Catholic thinktanks throughout the Medieval era teased this concept of instant payback at death into a two-part system. They reasoned that Jesus was able to pardon people from the ETERNAL consequences of sin, thereby saving them from hell, but that there still had to be a temporal penalty for their transgression, which meant Purgatory for a good long while to suffer and think about what you have done. Yikes! No such concept is found anywhere in Scripture; it is the tradition of men being held up as equivalent to the words of sacred Scripture that has led to people thinking of a Purgatory.
Moreover, the concept of an eternal burning hell where the wicked are tortured with fire and red-hot devil pokers is also, ultimately, the product of Platonist thought applied to the Bible.

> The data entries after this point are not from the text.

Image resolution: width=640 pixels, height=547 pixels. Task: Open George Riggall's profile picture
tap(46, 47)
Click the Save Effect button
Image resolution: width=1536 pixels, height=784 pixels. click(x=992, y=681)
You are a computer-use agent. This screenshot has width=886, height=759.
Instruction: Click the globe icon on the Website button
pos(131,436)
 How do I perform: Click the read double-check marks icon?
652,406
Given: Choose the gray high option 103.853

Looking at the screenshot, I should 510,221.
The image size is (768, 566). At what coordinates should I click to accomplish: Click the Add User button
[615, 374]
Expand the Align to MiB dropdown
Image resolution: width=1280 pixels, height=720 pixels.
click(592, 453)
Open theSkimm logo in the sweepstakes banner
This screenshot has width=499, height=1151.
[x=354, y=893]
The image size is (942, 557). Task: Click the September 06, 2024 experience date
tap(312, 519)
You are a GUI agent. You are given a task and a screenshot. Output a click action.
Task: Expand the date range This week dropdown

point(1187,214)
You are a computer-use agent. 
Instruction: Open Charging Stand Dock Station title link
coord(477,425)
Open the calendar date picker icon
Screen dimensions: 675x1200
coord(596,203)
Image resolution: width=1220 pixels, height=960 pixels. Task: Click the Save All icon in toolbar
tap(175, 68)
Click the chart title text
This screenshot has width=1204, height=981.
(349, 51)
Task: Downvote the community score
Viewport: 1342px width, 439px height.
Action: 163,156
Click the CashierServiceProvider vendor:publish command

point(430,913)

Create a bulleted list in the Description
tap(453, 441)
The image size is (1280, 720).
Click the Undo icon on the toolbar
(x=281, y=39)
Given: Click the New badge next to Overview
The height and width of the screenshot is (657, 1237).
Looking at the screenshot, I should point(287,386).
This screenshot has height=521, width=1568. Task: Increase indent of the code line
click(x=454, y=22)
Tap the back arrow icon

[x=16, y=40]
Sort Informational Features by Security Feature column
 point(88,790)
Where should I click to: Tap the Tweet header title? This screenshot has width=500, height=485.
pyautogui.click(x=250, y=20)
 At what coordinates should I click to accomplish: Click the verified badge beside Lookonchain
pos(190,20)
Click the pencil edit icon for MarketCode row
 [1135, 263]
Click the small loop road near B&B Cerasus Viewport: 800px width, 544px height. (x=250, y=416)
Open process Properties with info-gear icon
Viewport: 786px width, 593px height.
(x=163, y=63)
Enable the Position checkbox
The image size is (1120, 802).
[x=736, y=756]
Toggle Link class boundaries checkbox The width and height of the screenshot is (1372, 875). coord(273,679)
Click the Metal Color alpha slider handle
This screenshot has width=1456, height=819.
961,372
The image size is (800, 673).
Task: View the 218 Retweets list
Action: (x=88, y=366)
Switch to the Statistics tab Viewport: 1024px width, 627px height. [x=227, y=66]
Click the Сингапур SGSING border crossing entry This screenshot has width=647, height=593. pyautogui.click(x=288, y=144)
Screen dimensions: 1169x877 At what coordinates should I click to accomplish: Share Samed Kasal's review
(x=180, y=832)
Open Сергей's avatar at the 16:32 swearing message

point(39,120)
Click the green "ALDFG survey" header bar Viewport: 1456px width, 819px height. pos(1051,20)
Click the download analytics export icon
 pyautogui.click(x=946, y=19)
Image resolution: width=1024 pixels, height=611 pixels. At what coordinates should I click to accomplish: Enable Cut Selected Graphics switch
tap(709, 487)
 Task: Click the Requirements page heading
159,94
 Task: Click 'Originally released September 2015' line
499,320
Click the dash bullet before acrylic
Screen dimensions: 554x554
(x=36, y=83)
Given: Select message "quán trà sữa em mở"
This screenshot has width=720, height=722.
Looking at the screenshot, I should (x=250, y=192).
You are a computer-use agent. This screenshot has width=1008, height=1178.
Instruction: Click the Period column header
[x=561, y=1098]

Someone thinking in terms of God's realm being timeless would look at texts in the Bible where it talks about "the smoke of their torment ascending forever" and "their worm dying not" and say "Ah, here we have a prime example of how the Bible is pointing us to timelessness in God's realm, because the burning of hell is eternal and going on forever. Thus the wicked never cease to experience their punishment." It's a horrible monstrosity. In fact, a Biblical approach to reading the Bible allows us to let the Bible interpret itself, and sure enough such texts as these are making explicit reference to Sodom and Gomorrah which were judged to be filled with nothing but wickedness day and night and were destroyed. The Bible says they, too, burn with eternal fire. Are they still burning today? No. Clearly this is metaphoric language suggesting that the result of the burning is eternal: they will never exist again.
Thus, many of the biggest issues causing people to hate God and hate Christianity today are the result of taking a mode of thinking predating Christ by 5 centuries or more, and applying it to the whole of the Bible, which was never even remotely intended to be Greek in culture or philosophy and was only Greek in language as the result of the events in the New Testament happening to transpire during the time that Greek was the common tongue.
There are many more examples of how Plato has impacted Christian theology, but I feel this will suffice for now. If there is interest in greater study, I will be writing a magazine article for Amazing Discoveries. I just have to read a metric ton of Plato's writing first so that I can establish my assertions with direct quotations from primary sources! Wish me luck and please pray for my success and my time management abilities!